Segment Open

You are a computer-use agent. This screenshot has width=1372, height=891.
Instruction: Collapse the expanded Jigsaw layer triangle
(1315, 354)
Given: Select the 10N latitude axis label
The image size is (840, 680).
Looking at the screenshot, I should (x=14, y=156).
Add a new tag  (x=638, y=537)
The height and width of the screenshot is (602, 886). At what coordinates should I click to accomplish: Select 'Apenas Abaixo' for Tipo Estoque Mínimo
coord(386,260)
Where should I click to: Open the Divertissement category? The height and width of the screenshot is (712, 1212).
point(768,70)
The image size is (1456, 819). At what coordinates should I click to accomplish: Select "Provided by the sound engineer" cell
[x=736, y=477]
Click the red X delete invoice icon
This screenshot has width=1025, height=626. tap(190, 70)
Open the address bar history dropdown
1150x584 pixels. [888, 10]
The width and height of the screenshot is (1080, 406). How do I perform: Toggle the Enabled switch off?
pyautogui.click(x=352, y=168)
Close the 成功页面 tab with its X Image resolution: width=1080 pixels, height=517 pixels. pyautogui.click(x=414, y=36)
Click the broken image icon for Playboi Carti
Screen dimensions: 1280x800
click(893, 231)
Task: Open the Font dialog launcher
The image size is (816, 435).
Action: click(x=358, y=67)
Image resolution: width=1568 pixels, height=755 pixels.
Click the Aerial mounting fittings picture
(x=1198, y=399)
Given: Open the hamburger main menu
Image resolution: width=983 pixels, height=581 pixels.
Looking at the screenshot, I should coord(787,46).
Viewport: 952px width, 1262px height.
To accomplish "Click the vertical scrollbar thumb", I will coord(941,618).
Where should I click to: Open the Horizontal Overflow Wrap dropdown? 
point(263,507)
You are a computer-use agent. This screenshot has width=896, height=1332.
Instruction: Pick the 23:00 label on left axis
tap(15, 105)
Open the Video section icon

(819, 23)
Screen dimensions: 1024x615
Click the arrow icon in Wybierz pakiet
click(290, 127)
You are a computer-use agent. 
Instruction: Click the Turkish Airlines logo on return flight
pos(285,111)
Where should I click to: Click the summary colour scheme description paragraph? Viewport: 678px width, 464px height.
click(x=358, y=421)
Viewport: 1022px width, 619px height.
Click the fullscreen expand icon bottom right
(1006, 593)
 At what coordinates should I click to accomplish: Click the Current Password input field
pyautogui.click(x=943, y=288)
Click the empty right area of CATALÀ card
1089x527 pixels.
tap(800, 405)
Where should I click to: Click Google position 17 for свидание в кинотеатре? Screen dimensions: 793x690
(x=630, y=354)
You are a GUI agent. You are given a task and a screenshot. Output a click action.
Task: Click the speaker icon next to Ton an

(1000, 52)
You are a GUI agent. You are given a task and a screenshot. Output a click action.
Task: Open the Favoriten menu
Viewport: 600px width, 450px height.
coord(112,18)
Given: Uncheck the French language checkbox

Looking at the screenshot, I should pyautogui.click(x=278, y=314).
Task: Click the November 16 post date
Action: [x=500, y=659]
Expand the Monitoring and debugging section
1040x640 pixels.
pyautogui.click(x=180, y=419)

Segment Closed

§ Directions: Work out how many lines in the records above hold the string "menu", then give only that count.

§ Expected answer: 2